We have a 2012 Mazda 3 which can only support a class 1 hitch and we got the 1.25 inch hitch. Class 1 hitches are weight carrying (WC) hitches rated up to 2000 lbs. gross trailer weight (GTW) with a maximum trailer tongue weight (TW, downward force) of 200 lbs. I thought the 200 lbs would suffice for our 2 new E-bikes (Trek Lift +) and the rack. The bikes each way 45 lbs, and if we remove the 6 lb batteries, we get down to 39 lbs each for a total of 78 lbs.

But the hitch folks (where we bought the hitch and Curt, the manufacturer) tell us that for each foot out from the hitch knob, you lose 25% of tongue weight capacity. So for transporting 2 bikes (15" out for the first bike, 27" out for the second), that drops us down to about 100 pounds which does not cover the weight of the rack and the 2 bikes (133 lbs).

While the Kuat folks insist this is not a problem because they've tested the racks with 2 bikes on class 1 hitches all kinds of ways, the hitch folks won't go out on that limb. And I'm really afraid of - not so much damage of damage to our car - but of damage to cars/drivers following us on the interstate greeted by unsolicited bikes, rack, and hitch.

I'm willing to get a new hitch and/or a new rack, but am desperately trying to avoid buying a new car that will support a class 2 or 3 hitch with the additional tongue-weight capacity. So the challenge is to get both bikes and rack under 100 lbs extending outwards not more than 2 feet, or under 150 lbs extending outwards not more than 1 foot, or some interpolation of a combination of a distance and weight in between 1 foot and 2 feet.

We much prefer a hitch-type tray rack but are willing to consider other options that don't involve towing which Mazda does not support for our vehicle.

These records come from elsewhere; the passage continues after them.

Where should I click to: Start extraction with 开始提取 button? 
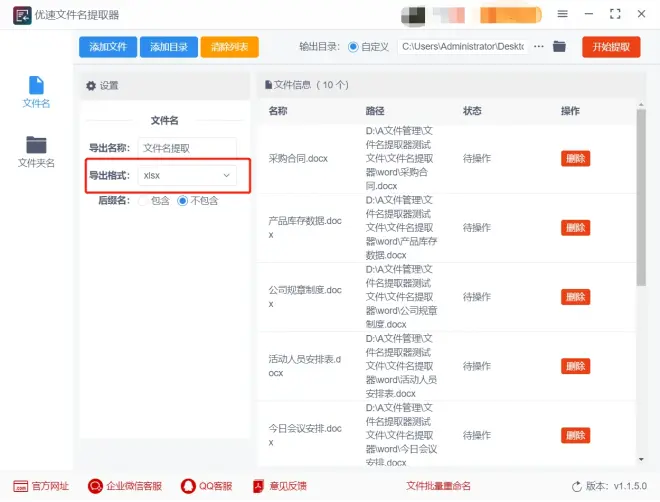pyautogui.click(x=610, y=47)
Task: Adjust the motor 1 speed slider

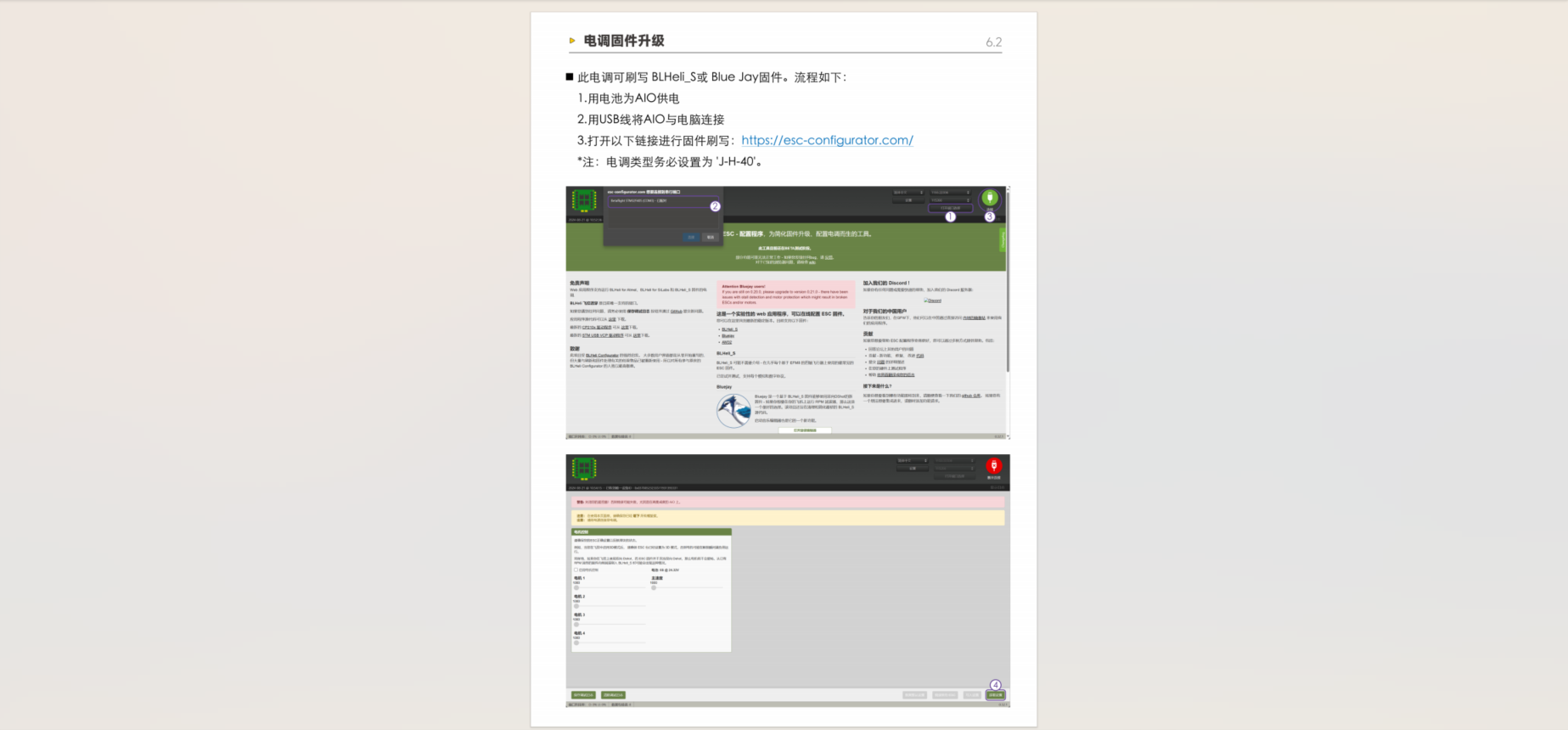Action: pyautogui.click(x=576, y=587)
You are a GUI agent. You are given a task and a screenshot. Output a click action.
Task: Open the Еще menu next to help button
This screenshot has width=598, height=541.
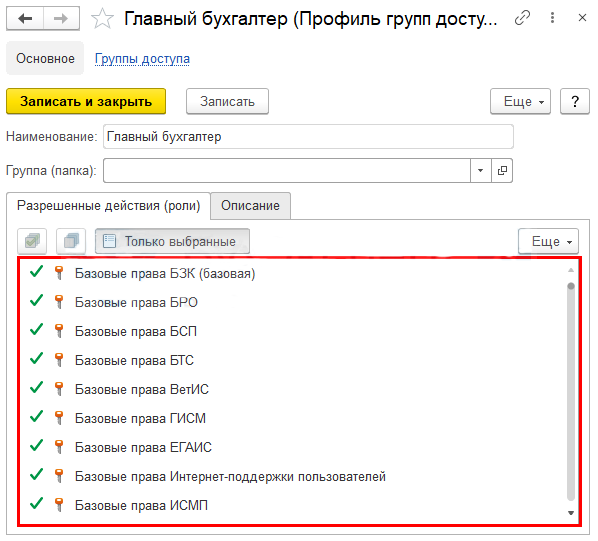(x=520, y=101)
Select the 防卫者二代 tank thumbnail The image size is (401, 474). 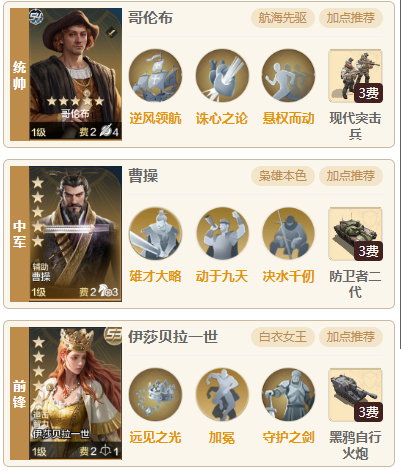[355, 234]
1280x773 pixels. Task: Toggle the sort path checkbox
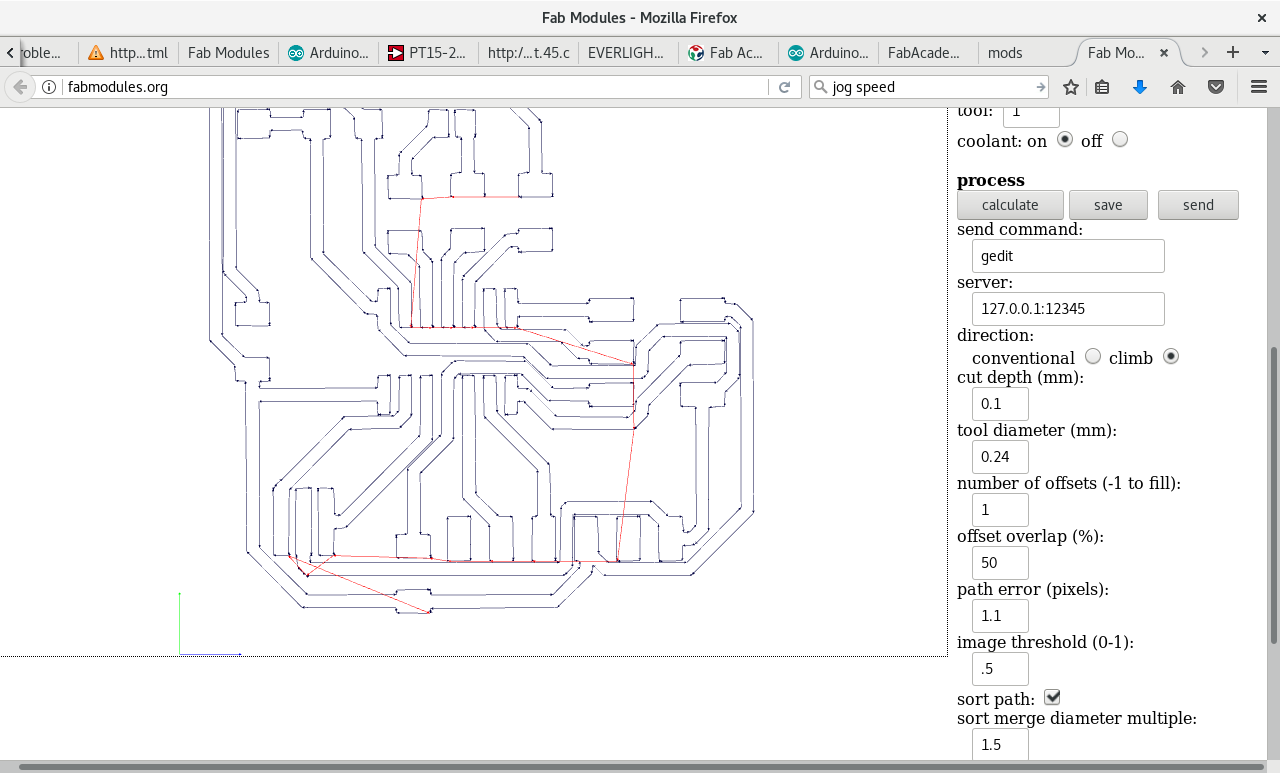pyautogui.click(x=1052, y=696)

Any guidance would be greatly appreciated!

Update 1:
Now I've got an additional problem. I was resigned to getting a new car and thought I would try a crossover SUV like the Honda CRV or the Mazda CX-5. Since those cars will accept a class 3 hitch with tongue weight limits of 675 lbs, that would easily give me the 300 lbs (at 2 feet from the tongue) that I need. The problem is, then the weak link would be the car, not the rack or the hitch, because those 2 cars have tongue weight limits of 150 lbs and 200 lbs respectively - no better than the class 1 hitch I'm using on my current 2012 Mazda 3. Ugh!! I don't even want a new car, much less one of those even bigger cars like a Honda Pilot.

Update 2:
I did hear back from the Hitch House who sold me the class 1 hitch for the Mazda 3. Regarding the fix of buying a Mazda CX-5 and my concern about Mazda saying the tongue weight limit is 200 lbs. he said that the manufacturer bases these limits on the factory or dealer installed hitch, and that you can increase that limit with an after-market hitch designed for he specific vehicle. So I could get a class 3 hitch for the Mazda CX-5 and it should work for me with its 600 lb tongue-weight limit. At two feet out (for the rack with 2 bikes), I'd still have 300 lbs which would be enough tolerance for the 133 lbs I'm dealing with.
This is an old thread, I know. I'm in a similar situation - 2007 WRX with 1 1/4" hitch, 2000lb towing/200lb TW, and want to use the Kuat NV 2.0 for (2) ebikes, each at 50lbs. Mark, how did you resolve this? I've researched Curt's notion of losing 25% tongue weight per foot, but can't find anything to support that. Is it really true?